■ Supplied text:
# # # #

While the Northern economy expanded, the South underwent a period of shortages, suffering and sacrifice. Subjected to the strain of war, the static Southern economic system almost collapsed. The South lacked factories, machines, production managers, skilled labourers, and the resources to create new wealth. Whereas the North created new resources, the resources of the South were quickly consumed by the demands of the military machine. Moreover, the war, and specifically the blockade, cut off the South’s principal source of revenue, the sale of its agricultural products in Europe. The conditions of Southern economic life posed hard problems for the men who had to finance the Confederacy’s war efforts.

Because surplus capital had usually been invested in slaves and land, the amount of short-term assets held by banks or individuals was small. Southern banks, except in New Orleans, the South’s only urban centre, were fewer and smaller than those in the North. The only specie possessed by the government was the $1,000,000 seized at the beginning of hostilities in the United States mints in the South.

The Confederacy drew its war revenue from three sources: taxation, loans, and paper money. Like its Northern counterpart, the Confederate Congress was reluctant to impose rigorous duties on a people unaccustomed to heavy taxes. The first measure, passed in 1861, faded really to tax. It provided for a direct tax on property to be levied by the states; if a state preferred, it could, instead of taxing its people, pay its quota as a state. Most states assumed the tax, which they met by issuing bonds. In 1863 Congress enacted an intemal-revenue tax; a unique feature of the measure was the ‘tax in kind’, which required every planter and farmer to contribute one-tenth of his produce to the government. The returns from the various war taxes were slight. Because of difficulties in fixing the value of the farm-produce received, the exact amount cannot be calculated, but it has been estimated that the Confederacy raised only 1 per cent of its total income by taxes. The government issued bonds in such large amounts that the people came to suspect its ability to redeem them. Some of the loans were in the form of produce, subscribers being permitted to deposit commodities, or the promise of commodities, with the government in exchange for bonds. Often the promises were not fulfilled or the goods were spoiled or destroyed by the enemy. One reason why the government accepted taxes and loans in produce was its desire to escape its own currency. The government started issuing paper notes in 1861, partly because it needed ready-money, partly because this form of currency seemed an easy way to finance the war. Once started, it could not stop. By 1864 a total of $1,000,000,000 had been issued. The inevitable result was depreciation and an astronomical inflation of prices. It was an index of the unstable currency system that Federal greenbacks circulated in the South at a higher premium than Confederate notes. Hit particularly hard by the inflated prices were people with fixed incomes and town-dwellers, who depended on others for their food. They suffered real privation and in the process lost much of their faith in Confederate victory. To protect the government from the effects of its own currency, Congress enacted the Impressment Act, which authorised departments to fix their own purchase price. One result was to cause producers to avoid selling to the government.

# # # #

■ Records provided:
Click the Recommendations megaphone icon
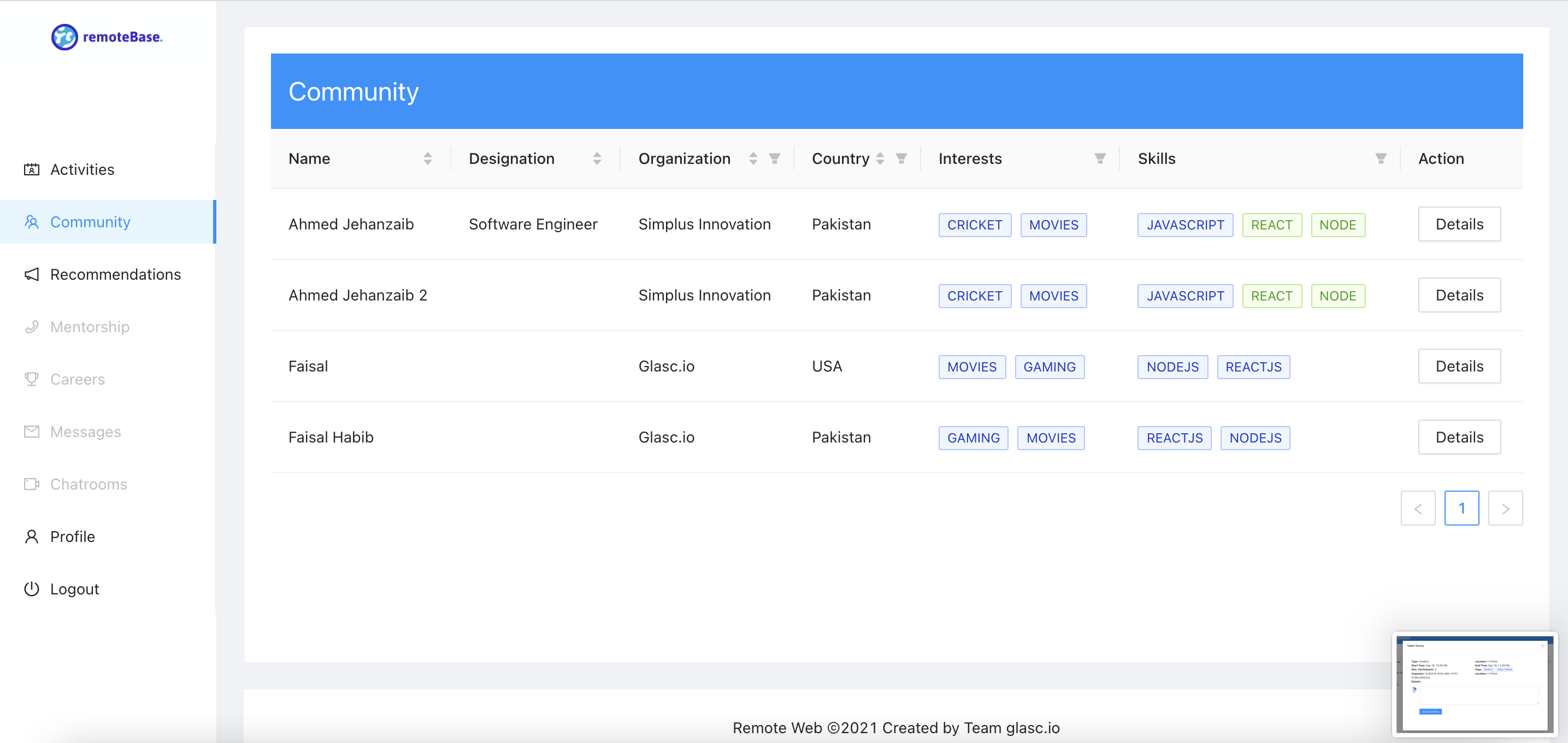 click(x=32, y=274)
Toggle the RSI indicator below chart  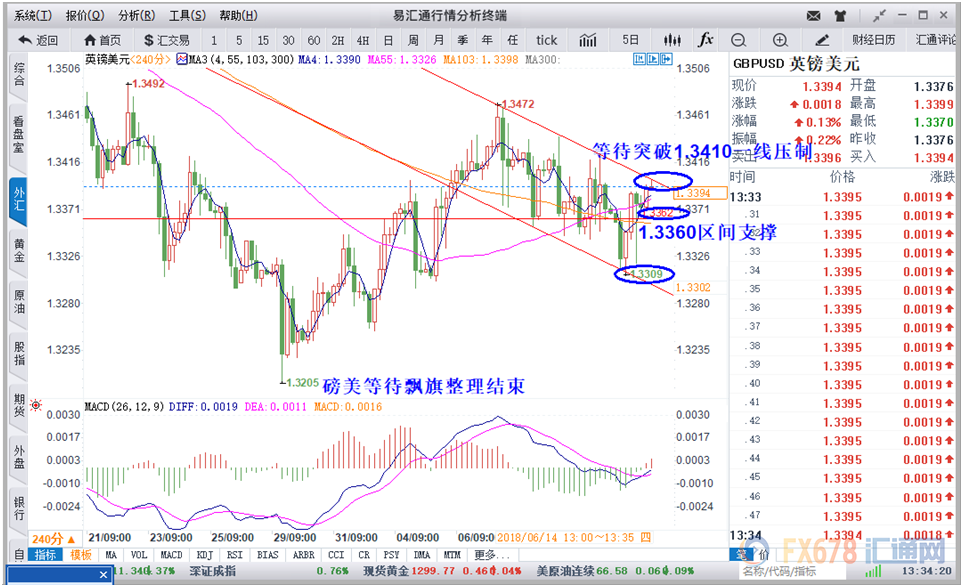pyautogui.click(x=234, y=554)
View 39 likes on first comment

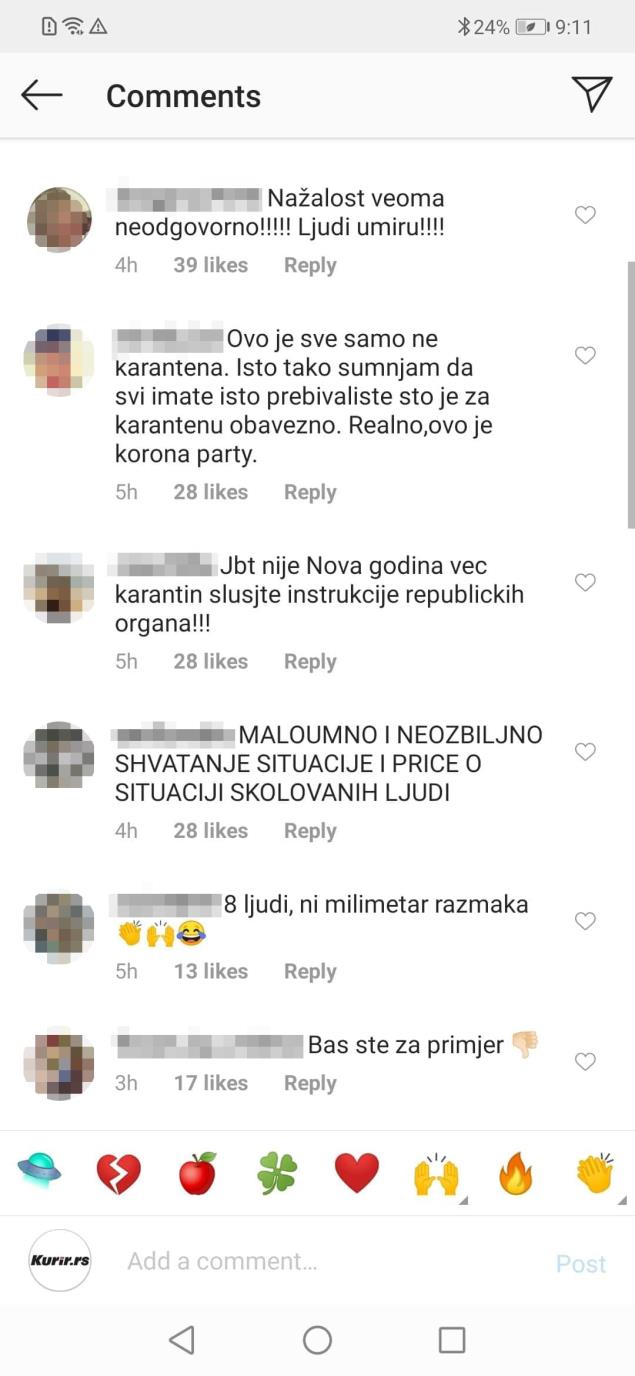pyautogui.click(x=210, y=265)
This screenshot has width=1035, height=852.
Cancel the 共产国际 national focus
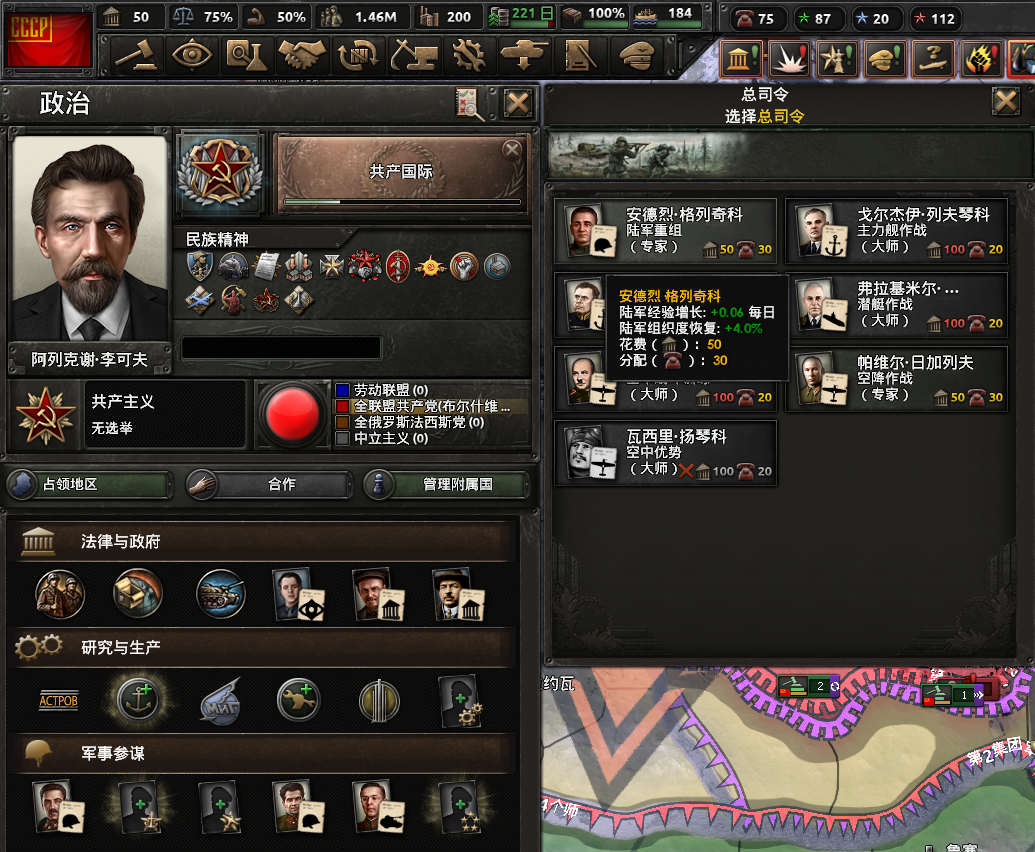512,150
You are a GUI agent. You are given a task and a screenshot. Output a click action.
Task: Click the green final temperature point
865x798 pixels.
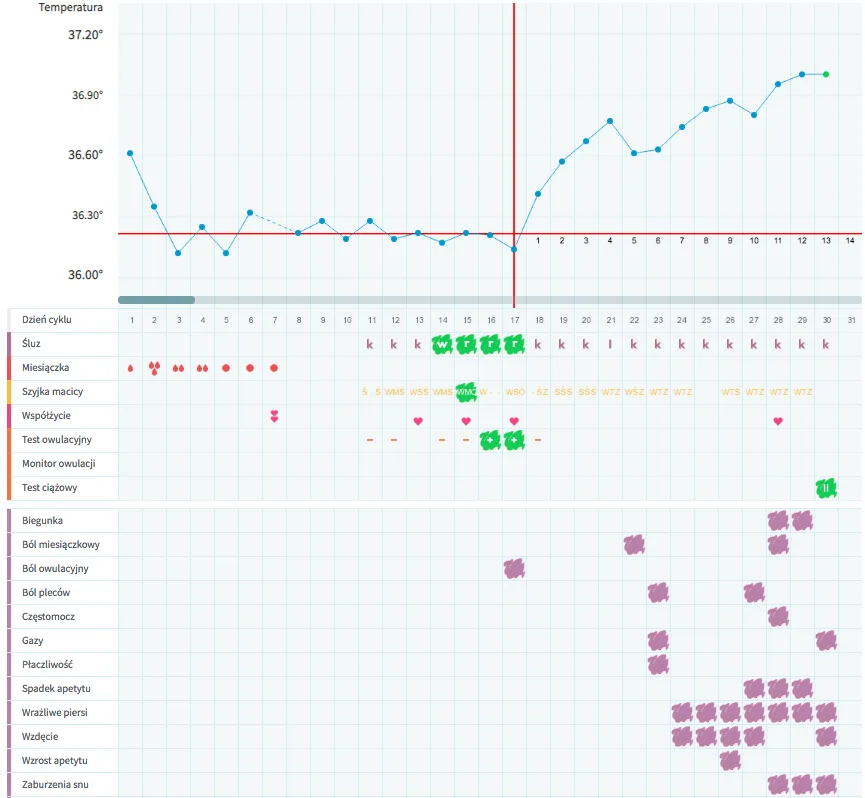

# # # #

■ Stated goal 1: According to the text on Confederate war finance, what share of their produce did the 1863 "tax in kind" require planters and farmers to give the government?
■ Stated goal 2: Return the part of the text on Confederate war finance starting with "Because surplus capital" and going on through "in the South.".

■ Exercise output 1: One-tenth of their produce.

■ Exercise output 2:
Because surplus capital had usually been invested in slaves and land, the amount of short-term assets held by banks or individuals was small. Southern banks, except in New Orleans, the South’s only urban centre, were fewer and smaller than those in the North. The only specie possessed by the government was the $1,000,000 seized at the beginning of hostilities in the United States mints in the South.